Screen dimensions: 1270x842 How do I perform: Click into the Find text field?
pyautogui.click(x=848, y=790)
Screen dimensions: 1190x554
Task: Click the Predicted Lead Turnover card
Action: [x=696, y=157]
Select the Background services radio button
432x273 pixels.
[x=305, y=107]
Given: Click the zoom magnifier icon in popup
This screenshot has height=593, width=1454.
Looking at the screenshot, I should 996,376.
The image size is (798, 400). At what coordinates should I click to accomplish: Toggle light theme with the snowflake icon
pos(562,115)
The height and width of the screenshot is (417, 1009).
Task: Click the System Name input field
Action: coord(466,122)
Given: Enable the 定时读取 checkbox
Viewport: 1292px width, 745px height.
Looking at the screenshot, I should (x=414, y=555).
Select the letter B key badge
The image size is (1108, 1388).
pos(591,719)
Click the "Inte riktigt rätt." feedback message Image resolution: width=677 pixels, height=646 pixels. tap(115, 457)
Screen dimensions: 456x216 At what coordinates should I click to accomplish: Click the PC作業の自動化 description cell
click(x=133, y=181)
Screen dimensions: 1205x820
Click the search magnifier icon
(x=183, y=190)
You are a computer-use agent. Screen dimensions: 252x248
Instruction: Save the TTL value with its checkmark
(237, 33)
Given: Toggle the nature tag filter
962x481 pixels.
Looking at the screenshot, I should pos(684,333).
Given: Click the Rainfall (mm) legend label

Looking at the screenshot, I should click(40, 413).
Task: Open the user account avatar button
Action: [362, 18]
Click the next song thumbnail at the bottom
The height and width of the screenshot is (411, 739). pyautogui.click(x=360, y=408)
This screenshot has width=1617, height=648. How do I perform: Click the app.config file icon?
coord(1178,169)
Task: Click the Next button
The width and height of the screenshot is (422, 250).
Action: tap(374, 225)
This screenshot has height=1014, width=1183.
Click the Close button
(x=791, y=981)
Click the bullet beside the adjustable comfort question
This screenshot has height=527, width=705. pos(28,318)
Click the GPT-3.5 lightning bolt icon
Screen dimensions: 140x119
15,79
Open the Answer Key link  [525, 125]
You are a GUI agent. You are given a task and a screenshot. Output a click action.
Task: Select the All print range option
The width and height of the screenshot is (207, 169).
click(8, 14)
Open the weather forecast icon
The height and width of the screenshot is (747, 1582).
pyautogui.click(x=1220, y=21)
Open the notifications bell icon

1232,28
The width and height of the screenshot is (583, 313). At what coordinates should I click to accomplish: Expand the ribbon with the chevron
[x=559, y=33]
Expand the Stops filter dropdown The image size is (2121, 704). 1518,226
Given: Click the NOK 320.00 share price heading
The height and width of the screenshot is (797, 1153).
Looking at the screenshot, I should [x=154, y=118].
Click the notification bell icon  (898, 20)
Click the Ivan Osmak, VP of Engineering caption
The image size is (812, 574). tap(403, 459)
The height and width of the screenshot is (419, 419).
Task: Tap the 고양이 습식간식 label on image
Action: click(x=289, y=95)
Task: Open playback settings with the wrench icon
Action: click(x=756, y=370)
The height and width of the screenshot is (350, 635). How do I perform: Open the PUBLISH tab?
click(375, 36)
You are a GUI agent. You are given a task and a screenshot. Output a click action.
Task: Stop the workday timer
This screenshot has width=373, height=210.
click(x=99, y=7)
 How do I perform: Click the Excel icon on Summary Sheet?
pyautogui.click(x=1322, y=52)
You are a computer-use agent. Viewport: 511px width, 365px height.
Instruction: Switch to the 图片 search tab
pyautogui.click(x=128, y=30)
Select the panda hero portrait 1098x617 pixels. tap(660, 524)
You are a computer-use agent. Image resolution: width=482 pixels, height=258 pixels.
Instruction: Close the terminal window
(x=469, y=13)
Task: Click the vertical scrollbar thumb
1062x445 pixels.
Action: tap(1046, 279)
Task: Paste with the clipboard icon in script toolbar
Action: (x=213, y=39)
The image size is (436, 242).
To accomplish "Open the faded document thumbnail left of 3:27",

◇ ◇ ◇ ◇ ◇

Find and copy each line above holding "filter".

Given: Toggle the nature tag filter
Expand the Stops filter dropdown The image size is (2121, 704). 1518,226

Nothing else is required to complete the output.